We might have been using Regex in all sort of tasks like splitting, replacing or matching strings. But you might not know one powerful feature of Regex which can really help you in many cases that you thought Regex is impossible. And today, we are going to talk about lookbehind and lookahead in Regex

  1. Lookbehind

Before going into details, let's start with an example. Let's say we have the following string

my phone number is010292291, this is a cool phone number: 010292291. Yeah1414757474 is another phone number

Our task: Find all numbers which are not separated from the front word by a white space.

The naive solution is to use the following regex: [A-Za-z]\d+. This will return all strings that start with a letter and many digits after it, and in this case, they are s010292291 and h1414757474. And then, we can iterate through them, remove the first character and get the number.

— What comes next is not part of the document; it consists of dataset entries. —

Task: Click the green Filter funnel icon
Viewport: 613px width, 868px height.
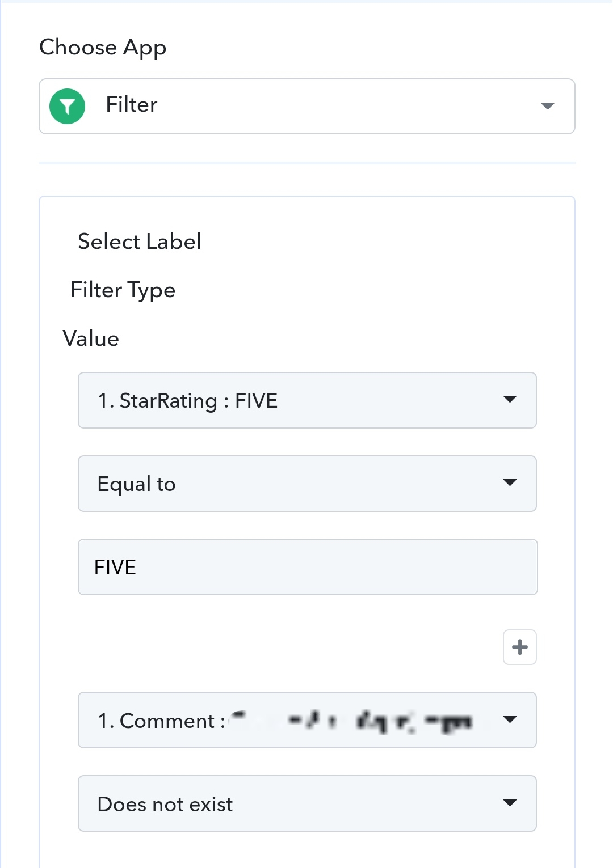Action: click(x=67, y=106)
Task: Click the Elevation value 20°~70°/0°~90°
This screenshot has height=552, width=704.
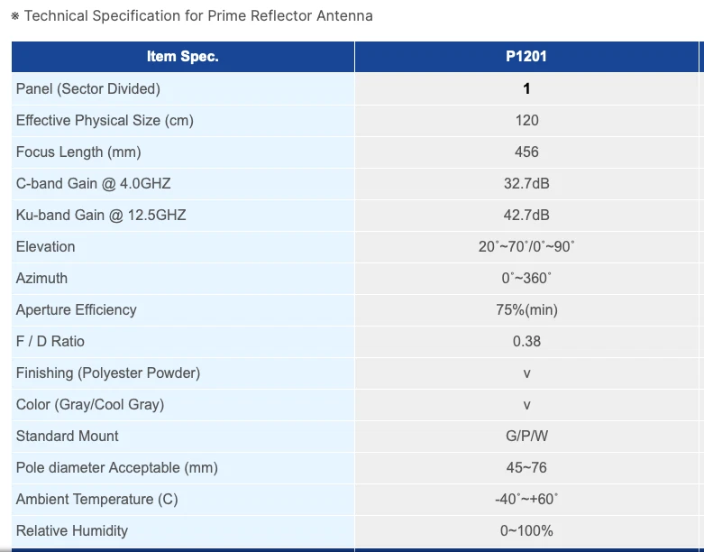Action: pyautogui.click(x=526, y=246)
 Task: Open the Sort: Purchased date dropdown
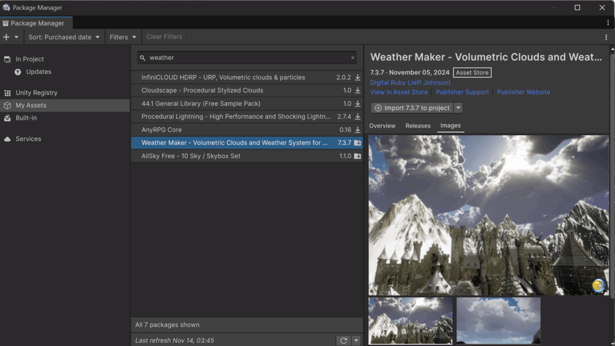[x=64, y=37]
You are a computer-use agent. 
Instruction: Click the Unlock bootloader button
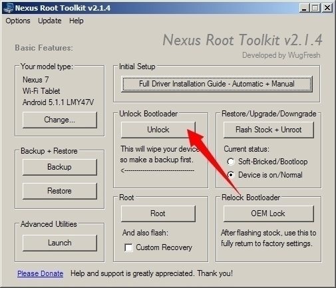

But that does not seem to be a very good solution. Why we have to manually remove the first letter? Why we can not just get the number I need without the letter? That's when we need to use Lookbehind.

Lookbehind is also a Regex, but the difference is the matching result will not include characters satisfying lookbehind expression. Its general form is:

(lookbehind expression)(normal regex)

Back to our example, here is the regex for searching numbers following a non-whitespace character

(?<=[A-Za-z])\d+

The expression (?<=[A-Za-z]) is called lookbehind expression.Using this expression ensure that we will get the strings which not only satisfy the Regex but also do not consist of the redundant letter. In this case, there are two matching strings: s010292291 and h1414757474. But the actual match results will not contain characters satisfying lookbehind expression, so it will just include the number 010292291 and 1414757474.

In the above case, if you want to change the condition to something like "strings which do not start with a letter", you can use not operator (!) like this

(?<![A-Za-z])\d+
  1. Lookahead
    =====

It is basically the same as lookbehind, the only difference is it matches characters at the end of the string. The syntax is slightly different, we use (?=) or (?!), like this example

\d+(?=[A-Za-z]) #find all numbers followed by a letter 

or

\d+(?![A-Za-z]) #find all numbers which are not followed by a letter

That is all for today post, I just want give you a very quick introduction to lookbehind and lookahead. If you want to know more details about how they work or more examples, please check this link: http://www.regular-expressions.info/lookaround.html. In addition, I recommend using Rubular (http://rubular.com) for testing Regular Expression.

Happy coding!